SD school districts find compromise between snow days and online learning post-COVID
An apartment complex on the Rosebud Reservation has drifts of snow blocking the doors and windows on Dec. 27, 2022. (Joshua Haiar/SD Searchlight)
Whether they sleep with a spoon under their pillow or turn their pajamas inside out – two rituals purported to bring about a snow day – South Dakota students haven’t lost the magic of a serendipitous day off from school.
And if school districts across the state have anything to say about it, they’ll always keep that magic.
While national media articles claimed snow days would be obsolete after the COVID pandemic normalized remote learning across the country, South Dakota school districts have only used remote learning in a few instances this past year — even with some rural districts calling off school over a dozen times.
That’s because remote learning can’t replace in-person learning, said Jamie Nold, assistant superintendent at Sioux Falls School District. The state Department of Education published a report in 2021 showing the impacts of the pandemic on learning loss. Over half of school leaders reported that at least a few to all students experienced learning loss.
“We know from COVID that remote learning was not the most advantageous way to educate kids,” Nold said. “There weren’t good results and there was significant learning loss. We haven’t used remote learning during snow days yet, and we would like to not have to use it.”
But the district is considering using remote learning for some snow days starting next year, he told the school board in an April meeting. Using some sort of learning to keep students engaged is better than nothing, Nold said, and it’s better than adding school days at the end of the year.
“We came to realize in-person is most effective, but that’s not always possible,” Nold said. “Having a virtual option when weather dictates things will help us meet some of those needs for when they can’t be in school.”
The Sioux Falls School District called off school five days this school year for inclement weather. Rapid City, the state’s second-largest district, called off school four days, using remote learning for another two days.
The western school district’s practice is to only use remote learning when a snow day can be determined before 2 p.m. the day before, said Bobbi Schaefbauer, community relations manager for Rapid City Area Schools. The timing gives students, teachers and parents time to prepare, and it keeps “everyone on schedule.”
It’s common practice for school districts to plan a few extra days into their calendar in case of snow days. According to state law, elementary students must have no fewer than 875 hours in a school year. Older children must have no fewer than 962.5 hours.
While many school districts now have laptops for each of their students to take home, including districts like Lemmon in northwestern South Dakota and Highmore-Harrold in central South Dakota, many students live in the country — some up to 45 miles away from their school — and may not have reliable access to broadband internet.
“We have one-to-one but we try not to remote learn,” said JoLinda Hay, administrative assistant for the Lemmon School District. “Kids don’t like it and teachers don’t like it.”
Students aren’t as engaged through remote learning, Hay said.

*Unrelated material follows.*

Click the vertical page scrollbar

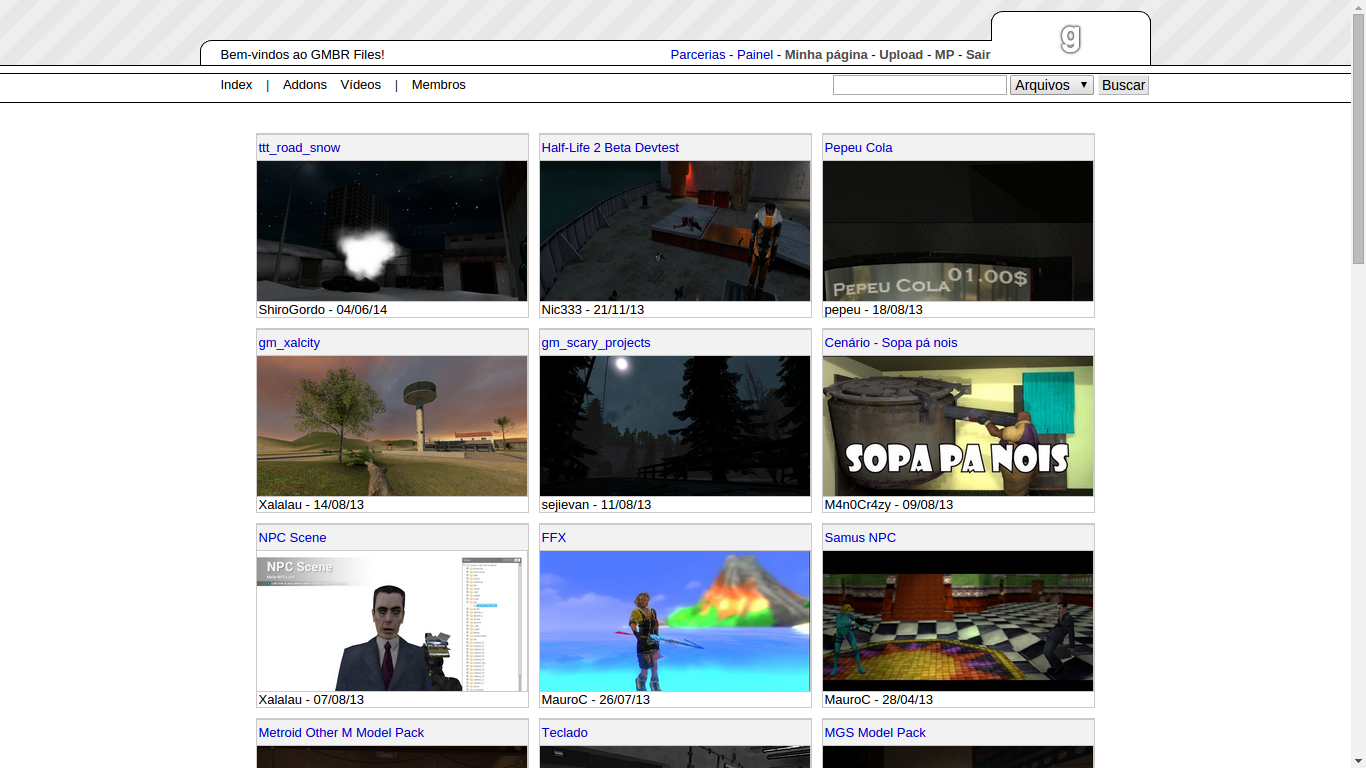point(1358,140)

Lemmon has instead shifted its schedule to allow students to attend in-person: The district built eight possible snow days into its schedule this year (there’s still one left in case of a spring storm), and used eight late starts and six early dismissals throughout the winter.
In Highmore-Harrold, the rural central South Dakota school district called 12 snow days, using three-hour remote learning days for the last four snow days, said Superintendent Quinton Cermak. The district has added an hour onto Fridays since January, which are usually dismissed an hour early, instead of adding full in-person days to the end of the school year.
The 1,100-square-mile school district serves 214 students with about half living in town and the rest in the country, Cermak said. The three-hour remote learning days condense class periods into 20-minute segments. Students in seventh through 12th grades bring their laptops home with them while young children bring home paper assignments.
Shortening the school day allows students to keep their “free” day, but also keeps content fresh in their minds, Cermak added. It also increased attendance compared to full remote-learning days used during the pandemic.
Cermak has been with the school district for 10 years. The district typically only sees three snow days a year. Going forward, Cermak plans to allow students those first three traditional snow days but then implement the three-hour remote learning if more school is called off due to inclement weather.
“Three-hour days are a great compromise,” Cermak said. “You’ll still get a good portion of that magic free day, but give us three hours of your time so we don’t have to take away your spring when it’s actually nice out and you can go to the river, work outside or do more fun things than sit in school.”
Update: This story was updated to accurately reflect the location of Lemmon, which is located in northwestern South Dakota.